I think sometimes people don't get around to quitting smoking because they think it's too late.
My husband is one of these people. Actually he's never said that to me at all, or even given me that impression in any active way... but I dunno, I just reckon he is. Never mind that although he's been smoking much much longer than me, we've probably actually smoked the same number of cigarettes in our lives due to how much more heavily I've smoked.
This probably puts me in a similar risk category for the really big baddies.
I'm not really under any illusions about that, though. (This is a lie; I'm just not in as much denial as I could be.) Part of me understands that after seventeen years of self-abuse, an eventual terminal illness as a result of it is not an unlikely scenario. Even if I stop very soon, and for good.
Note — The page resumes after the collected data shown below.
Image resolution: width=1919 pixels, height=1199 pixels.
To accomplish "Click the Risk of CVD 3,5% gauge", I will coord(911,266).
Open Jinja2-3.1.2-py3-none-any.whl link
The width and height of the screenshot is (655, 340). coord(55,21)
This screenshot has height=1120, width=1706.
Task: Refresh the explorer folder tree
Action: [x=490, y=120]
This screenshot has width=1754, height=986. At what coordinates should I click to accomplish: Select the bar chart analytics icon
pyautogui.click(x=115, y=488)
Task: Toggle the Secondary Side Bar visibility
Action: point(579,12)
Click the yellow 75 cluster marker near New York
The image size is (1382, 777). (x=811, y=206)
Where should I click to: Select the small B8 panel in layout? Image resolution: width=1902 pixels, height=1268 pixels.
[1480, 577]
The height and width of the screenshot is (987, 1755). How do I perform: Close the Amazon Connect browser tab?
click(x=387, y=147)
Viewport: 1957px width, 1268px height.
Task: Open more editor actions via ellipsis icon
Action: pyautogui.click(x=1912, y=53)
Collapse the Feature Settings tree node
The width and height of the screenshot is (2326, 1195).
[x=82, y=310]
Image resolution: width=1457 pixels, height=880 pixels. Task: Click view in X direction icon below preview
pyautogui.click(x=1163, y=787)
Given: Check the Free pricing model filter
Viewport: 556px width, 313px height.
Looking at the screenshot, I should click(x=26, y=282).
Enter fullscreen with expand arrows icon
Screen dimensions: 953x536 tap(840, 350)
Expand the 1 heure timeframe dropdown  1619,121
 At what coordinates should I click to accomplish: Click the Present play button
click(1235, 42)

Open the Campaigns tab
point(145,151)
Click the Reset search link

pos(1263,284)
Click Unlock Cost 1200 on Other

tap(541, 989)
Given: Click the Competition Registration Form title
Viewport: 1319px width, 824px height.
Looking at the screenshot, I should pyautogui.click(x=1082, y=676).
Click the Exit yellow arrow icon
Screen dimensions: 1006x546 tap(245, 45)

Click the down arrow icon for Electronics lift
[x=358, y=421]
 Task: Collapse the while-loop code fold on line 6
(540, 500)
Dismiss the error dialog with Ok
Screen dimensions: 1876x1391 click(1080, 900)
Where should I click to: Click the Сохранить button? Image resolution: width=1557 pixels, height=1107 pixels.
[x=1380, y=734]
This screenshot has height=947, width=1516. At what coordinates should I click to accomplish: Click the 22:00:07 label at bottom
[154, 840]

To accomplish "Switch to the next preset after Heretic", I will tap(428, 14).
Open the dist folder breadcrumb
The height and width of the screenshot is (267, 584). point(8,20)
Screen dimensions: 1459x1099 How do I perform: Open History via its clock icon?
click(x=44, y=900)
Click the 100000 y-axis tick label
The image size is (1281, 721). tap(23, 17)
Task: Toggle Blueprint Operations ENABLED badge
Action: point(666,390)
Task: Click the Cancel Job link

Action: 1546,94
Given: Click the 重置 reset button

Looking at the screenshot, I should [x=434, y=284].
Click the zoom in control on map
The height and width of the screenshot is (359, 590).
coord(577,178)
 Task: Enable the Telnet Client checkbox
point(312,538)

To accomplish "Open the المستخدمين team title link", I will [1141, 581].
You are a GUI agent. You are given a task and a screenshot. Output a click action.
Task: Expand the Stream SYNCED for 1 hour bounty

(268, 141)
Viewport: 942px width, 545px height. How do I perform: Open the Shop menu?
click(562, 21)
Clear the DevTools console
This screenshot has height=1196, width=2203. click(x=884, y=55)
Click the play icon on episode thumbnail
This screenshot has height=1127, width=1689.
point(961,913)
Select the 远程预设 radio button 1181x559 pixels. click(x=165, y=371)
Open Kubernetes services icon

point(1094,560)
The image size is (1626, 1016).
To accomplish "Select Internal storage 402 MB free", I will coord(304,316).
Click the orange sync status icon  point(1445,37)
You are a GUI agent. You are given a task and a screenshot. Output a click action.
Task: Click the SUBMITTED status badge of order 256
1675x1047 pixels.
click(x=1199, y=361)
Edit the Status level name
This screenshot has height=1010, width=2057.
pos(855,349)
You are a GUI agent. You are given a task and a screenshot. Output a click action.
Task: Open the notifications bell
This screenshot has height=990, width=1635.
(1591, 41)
You can't undo that damage. Not completely.
To be honest though, I don't think this changes anything about wanting - or needing - to quit. In fact, it makes my desire to stop stronger.
I think of it this way: If I found out I had lung cancer - ten, twenty, thirty years into the future, the way I would feel about it knowing I had quit smoking would be entirely different to the way I would feel about it knowing I was still a smoker; that I had never stopped.
It's the difference between regret and not-regret. It's knowing you did the best thing for yourself in the end. Even if you made mistakes that have cost you your life ultimately, it's knowing that you tried to rectify them in the best way you could when you had the opportunity.
Anything beyond that can't be helped.